I Got 99 Problems (and Cliches in Epic Fantasy are all of them)

  1. PROPHECY AND DESTINY
  2. Women as setting pieces or rewards
  3. Blind mimicry of J. R. R. Tolkien without the work Tolkien put in
  4. “The Chosen One”
  5. Soul mates
  6. Infodumps
  7. Blatant moral lessons
  8. Good vs. Evil
  9. The father is always the mysterious and/or missing parent
  10. Good = modeling agency hot. Evil = ugly, misshapen, disgusting, pus-oozing, etc.
  11. Villainous monologues
  12. The hero and everyone of importance are blue-bloods
  13. Women never get pregnant (unless it’s convenient for drama or to reward the hero) or have their periods
  14. Trilogies
  15. Hero easily bests people who have studied swordplay/magic/dragon-riding FOR YEARS
  16. Hero-centric morality
  17. Civilizations that haven’t moved past mail, horses, and swords for 3,000 years.
  18. Villains that wait until the last book to start crushing the hero
  19. Medieval Europe setting without the basest understanding of the culture
  20. 3rd person omniscient narration
  21. The One Black Guy who loves the hero for saving his “primitive village”
  22. Genetic magic
  23. Everyone is cisgendered, white, and heterosexual
  24. No organized religion
  25. Old, white, male mentors with long beards
  26.  “Birds singing in the trees”. If you can identify deer and rabbits, you’d better fucking name those bird species. I want to hear larks and robins and tits and jays and birds of paradise, not fucking “BIRDS”
  27. Quests
  28. The Aragorn Plot (restore the ousted heir to the throne)
  29. Automaton horses that can run for 10000000 miles without stopping
  30. “They had an intelligent/maternal/evil cast to their eyes.” EYES CANNOT CAST AND THEY DON’T CHANGE COLOR WITH MOOD ARGH
  31. Elves, dwarves, (white) humans, and goblins being the only races
  32. Maps with a sea to the west
  33. Interracial (elf/human, dwarf/elf, dragon/human) children always get the best of both parents. LIGERS RARELY LIVE BEYOND 7 BECAUSE THEY’RE SO GENETICALLY FUCKED UP. MULES CAN’T REPRODUCE. ZONIES AND ZEDONKS GET DWARFISM. YOU CANNOT TELL ME TWO DIFFERENT CHROMOSOME SETS CAN INTERACT AND PRODUCE 100% OK BABY
  34. Talking animals
  35. The Noble Cripple
  36. Kingdoms
  37. Telepathic companion animals
  38. Elemental magic
  39. One god = evil religion; goddess(es) = good religion
  40. Telepathy
  41. No trade
  42. All the fables told in-story are true
  43. Assassins who give their prey a head start “for sporting sake”
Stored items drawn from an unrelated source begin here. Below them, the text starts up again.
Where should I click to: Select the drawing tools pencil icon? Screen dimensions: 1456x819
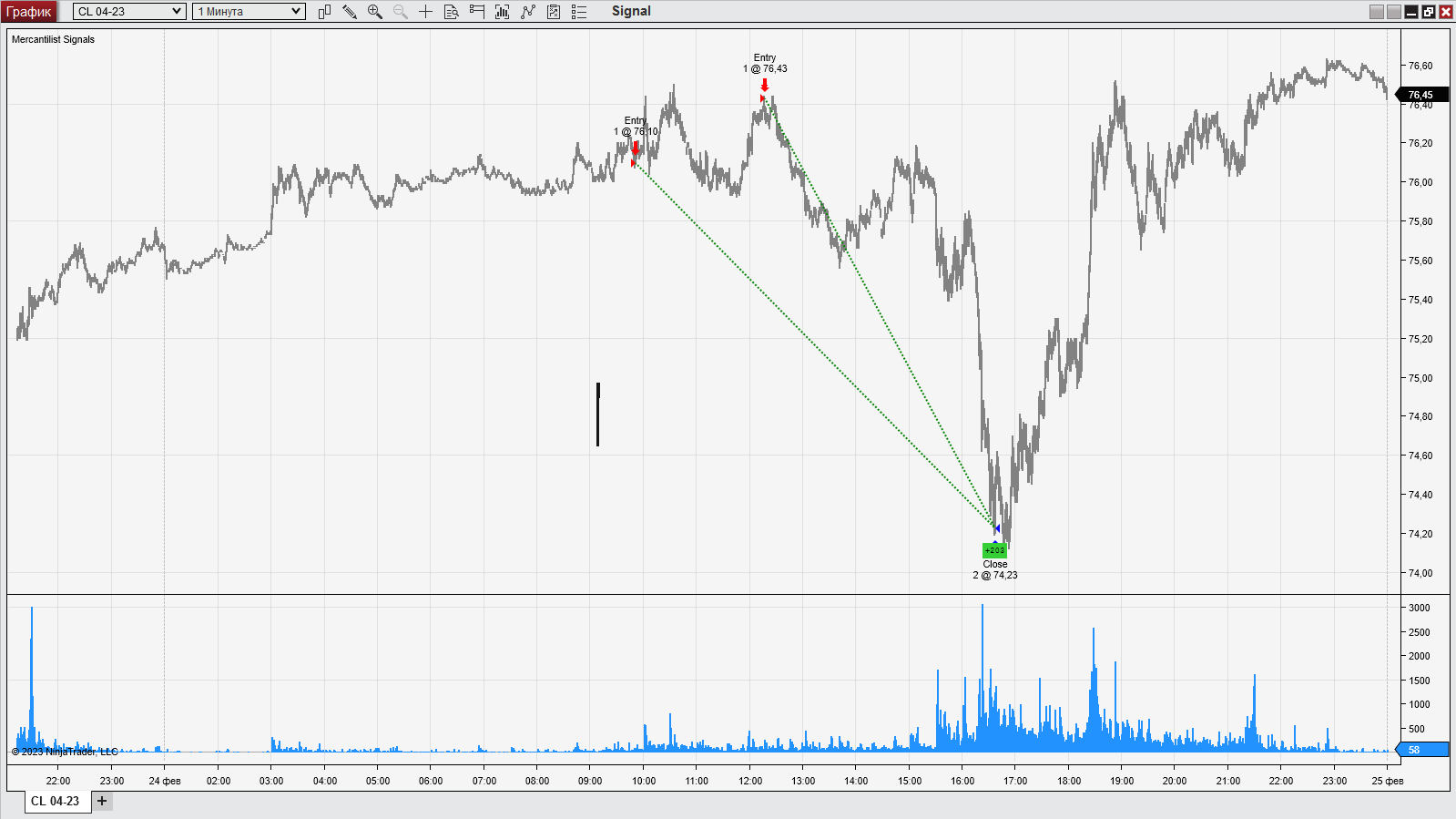[x=350, y=12]
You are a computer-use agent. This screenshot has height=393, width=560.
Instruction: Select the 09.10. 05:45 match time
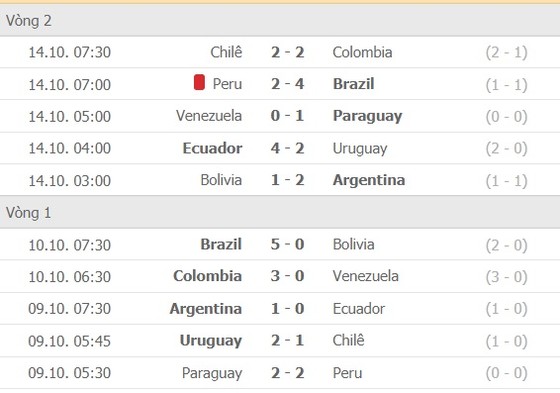point(70,341)
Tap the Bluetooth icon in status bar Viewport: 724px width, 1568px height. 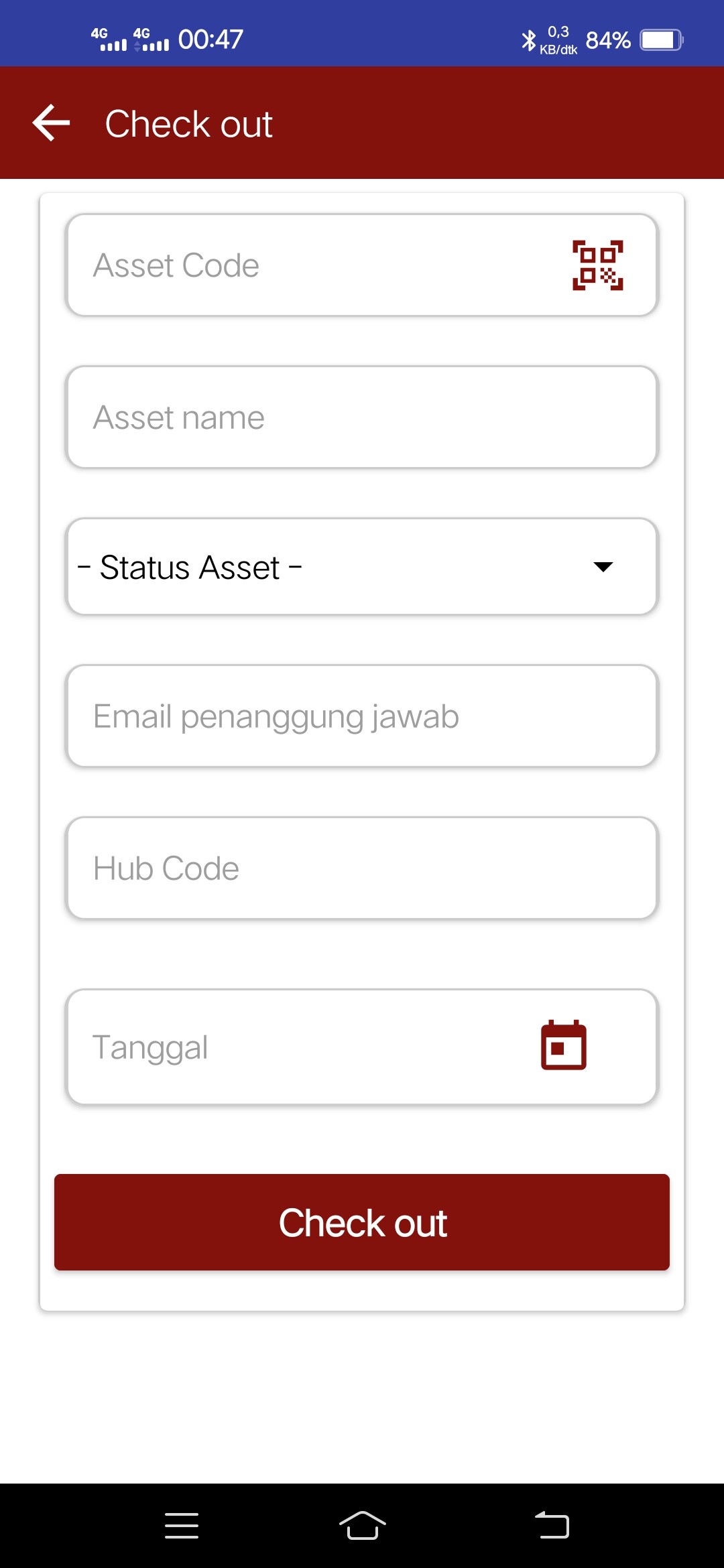tap(528, 40)
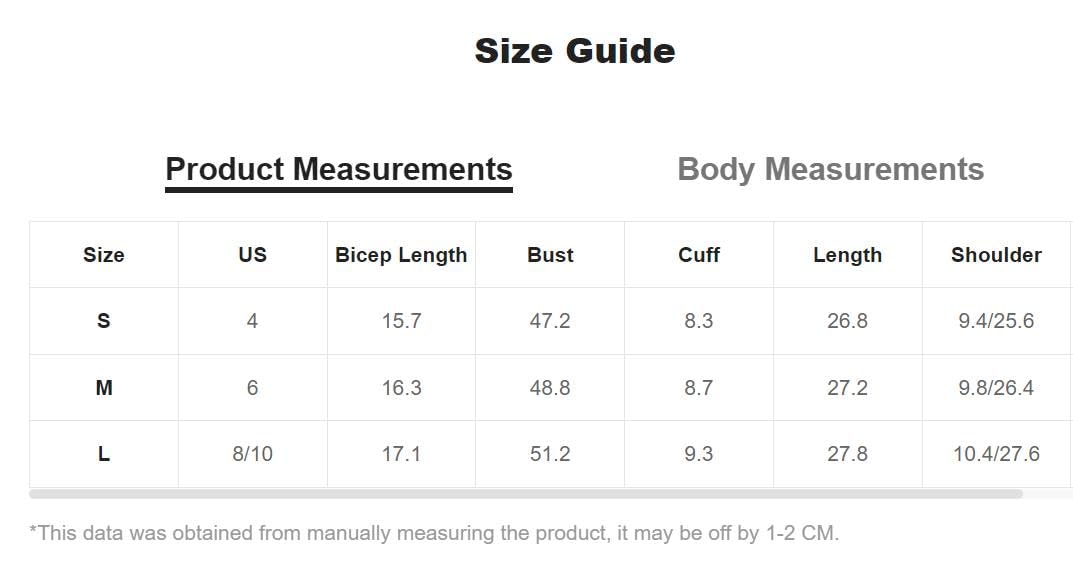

  44. Heroes/heroines whose biggest fault is being clumsy
  45. The evil uncle/vizier
  46. Extremely humanized gods/goddesses. THEY’RE CELESTIAL BEINGS YOU THINK THEY MIGHT ACT A LITTLE DIFFERENTLY THAN PEOPLE!!
  47. Magic creatures thrown in without an explanation as to where they fit in the ecology
  48. NORTH AMERICAN ANIMALS and EUROPEAN ANIMALS in the same ecosystem
  49. Long journeys that start in the fall
  50. Rivers that run uphill
  51. Mountains ranges at right angles to each other
  52. Bacteria doesn’t exist. Wounds never turn gangrenous and common illnesses like the cold and leprosy never show up
  53. Incredibly friendly/intelligent/morally good wolves, horses, big cats, and hawks/eagles
  54. Insane evil villains
  55. “The Dark Lord/One/King”
  56. The traitor with “shifty eyes”
  57. Mentor dies
  58. The hero uses a sword
  59. Hero is a naïve farm boy
  60. The hero spies on the heroine while she bathes. C-R-E-E-P-Y.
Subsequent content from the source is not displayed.